What you will do:
Please reproduce the full set of data below exactly.

Entries shown:
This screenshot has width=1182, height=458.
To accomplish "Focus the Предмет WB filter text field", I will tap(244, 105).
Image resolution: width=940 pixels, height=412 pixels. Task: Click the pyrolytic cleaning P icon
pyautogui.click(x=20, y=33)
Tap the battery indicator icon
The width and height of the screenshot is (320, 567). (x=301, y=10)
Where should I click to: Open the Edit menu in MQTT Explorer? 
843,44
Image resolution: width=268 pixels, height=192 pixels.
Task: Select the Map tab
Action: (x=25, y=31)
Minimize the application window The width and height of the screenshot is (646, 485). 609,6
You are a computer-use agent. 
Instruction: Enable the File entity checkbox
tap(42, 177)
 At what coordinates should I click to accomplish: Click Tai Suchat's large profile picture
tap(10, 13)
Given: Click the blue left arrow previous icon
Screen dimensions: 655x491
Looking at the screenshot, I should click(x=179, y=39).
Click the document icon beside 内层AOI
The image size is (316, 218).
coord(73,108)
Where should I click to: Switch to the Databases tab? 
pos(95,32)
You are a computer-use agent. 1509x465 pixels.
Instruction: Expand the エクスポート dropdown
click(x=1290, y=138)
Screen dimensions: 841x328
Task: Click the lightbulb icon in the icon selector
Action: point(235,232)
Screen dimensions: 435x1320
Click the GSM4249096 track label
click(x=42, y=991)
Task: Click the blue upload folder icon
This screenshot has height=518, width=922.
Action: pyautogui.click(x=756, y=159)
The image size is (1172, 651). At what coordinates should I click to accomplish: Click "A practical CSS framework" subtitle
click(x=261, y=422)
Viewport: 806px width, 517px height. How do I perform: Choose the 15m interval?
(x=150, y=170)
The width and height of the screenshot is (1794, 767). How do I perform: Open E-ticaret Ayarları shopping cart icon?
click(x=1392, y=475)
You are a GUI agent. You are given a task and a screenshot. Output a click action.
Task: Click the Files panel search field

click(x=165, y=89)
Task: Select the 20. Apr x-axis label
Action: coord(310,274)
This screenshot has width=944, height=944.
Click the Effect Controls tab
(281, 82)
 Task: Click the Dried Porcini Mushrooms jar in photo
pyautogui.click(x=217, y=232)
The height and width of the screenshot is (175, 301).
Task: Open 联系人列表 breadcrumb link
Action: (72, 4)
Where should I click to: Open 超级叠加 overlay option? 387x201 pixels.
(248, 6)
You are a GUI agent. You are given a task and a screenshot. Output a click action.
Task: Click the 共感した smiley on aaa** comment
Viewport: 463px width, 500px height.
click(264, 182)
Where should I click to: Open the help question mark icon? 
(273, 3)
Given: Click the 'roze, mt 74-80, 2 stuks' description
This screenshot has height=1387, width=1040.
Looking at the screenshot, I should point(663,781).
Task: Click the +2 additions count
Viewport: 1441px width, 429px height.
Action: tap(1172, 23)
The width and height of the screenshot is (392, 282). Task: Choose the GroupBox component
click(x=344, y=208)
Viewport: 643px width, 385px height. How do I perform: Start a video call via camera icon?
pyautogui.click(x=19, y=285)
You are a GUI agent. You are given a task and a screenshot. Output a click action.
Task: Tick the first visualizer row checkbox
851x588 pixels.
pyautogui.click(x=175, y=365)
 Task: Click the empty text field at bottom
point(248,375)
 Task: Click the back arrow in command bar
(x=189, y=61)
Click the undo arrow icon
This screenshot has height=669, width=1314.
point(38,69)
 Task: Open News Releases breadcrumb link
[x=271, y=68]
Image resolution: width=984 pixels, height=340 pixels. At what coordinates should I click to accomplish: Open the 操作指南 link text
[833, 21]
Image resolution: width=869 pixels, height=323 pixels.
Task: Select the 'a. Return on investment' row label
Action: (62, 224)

Reply to the task:
This screenshot has width=1182, height=458.
To accomplish "Focus the Предмет WB filter text field", I will tap(244, 105).
Image resolution: width=940 pixels, height=412 pixels. Task: Click the pyrolytic cleaning P icon
pyautogui.click(x=20, y=33)
Tap the battery indicator icon
The width and height of the screenshot is (320, 567). (x=301, y=10)
Where should I click to: Open the Edit menu in MQTT Explorer? 
843,44
Image resolution: width=268 pixels, height=192 pixels.
Task: Select the Map tab
Action: (x=25, y=31)
Minimize the application window The width and height of the screenshot is (646, 485). 609,6
You are a computer-use agent. 
Instruction: Enable the File entity checkbox
tap(42, 177)
 At what coordinates should I click to accomplish: Click Tai Suchat's large profile picture
tap(10, 13)
Given: Click the blue left arrow previous icon
Screen dimensions: 655x491
Looking at the screenshot, I should click(x=179, y=39).
Click the document icon beside 内层AOI
The image size is (316, 218).
coord(73,108)
Where should I click to: Switch to the Databases tab? 
pos(95,32)
You are a computer-use agent. 1509x465 pixels.
Instruction: Expand the エクスポート dropdown
click(x=1290, y=138)
Screen dimensions: 841x328
Task: Click the lightbulb icon in the icon selector
Action: point(235,232)
Screen dimensions: 435x1320
Click the GSM4249096 track label
click(x=42, y=991)
Task: Click the blue upload folder icon
This screenshot has height=518, width=922.
Action: pyautogui.click(x=756, y=159)
The image size is (1172, 651). At what coordinates should I click to accomplish: Click "A practical CSS framework" subtitle
click(x=261, y=422)
Viewport: 806px width, 517px height. How do I perform: Choose the 15m interval?
(x=150, y=170)
The width and height of the screenshot is (1794, 767). How do I perform: Open E-ticaret Ayarları shopping cart icon?
click(x=1392, y=475)
You are a GUI agent. You are given a task and a screenshot. Output a click action.
Task: Click the Files panel search field

click(x=165, y=89)
Task: Select the 20. Apr x-axis label
Action: coord(310,274)
This screenshot has width=944, height=944.
Click the Effect Controls tab
(281, 82)
 Task: Click the Dried Porcini Mushrooms jar in photo
pyautogui.click(x=217, y=232)
The height and width of the screenshot is (175, 301).
Task: Open 联系人列表 breadcrumb link
Action: (72, 4)
Where should I click to: Open 超级叠加 overlay option? 387x201 pixels.
(248, 6)
You are a GUI agent. You are given a task and a screenshot. Output a click action.
Task: Click the 共感した smiley on aaa** comment
Viewport: 463px width, 500px height.
click(264, 182)
Where should I click to: Open the help question mark icon? 
(273, 3)
Given: Click the 'roze, mt 74-80, 2 stuks' description
This screenshot has height=1387, width=1040.
Looking at the screenshot, I should point(663,781).
Task: Click the +2 additions count
Viewport: 1441px width, 429px height.
Action: tap(1172, 23)
The width and height of the screenshot is (392, 282). Task: Choose the GroupBox component
click(x=344, y=208)
Viewport: 643px width, 385px height. How do I perform: Start a video call via camera icon?
pyautogui.click(x=19, y=285)
You are a GUI agent. You are given a task and a screenshot. Output a click action.
Task: Tick the first visualizer row checkbox
851x588 pixels.
pyautogui.click(x=175, y=365)
 Task: Click the empty text field at bottom
point(248,375)
 Task: Click the back arrow in command bar
(x=189, y=61)
Click the undo arrow icon
This screenshot has height=669, width=1314.
point(38,69)
 Task: Open News Releases breadcrumb link
[x=271, y=68]
Image resolution: width=984 pixels, height=340 pixels. At what coordinates should I click to accomplish: Open the 操作指南 link text
[833, 21]
Image resolution: width=869 pixels, height=323 pixels.
Task: Select the 'a. Return on investment' row label
Action: (62, 224)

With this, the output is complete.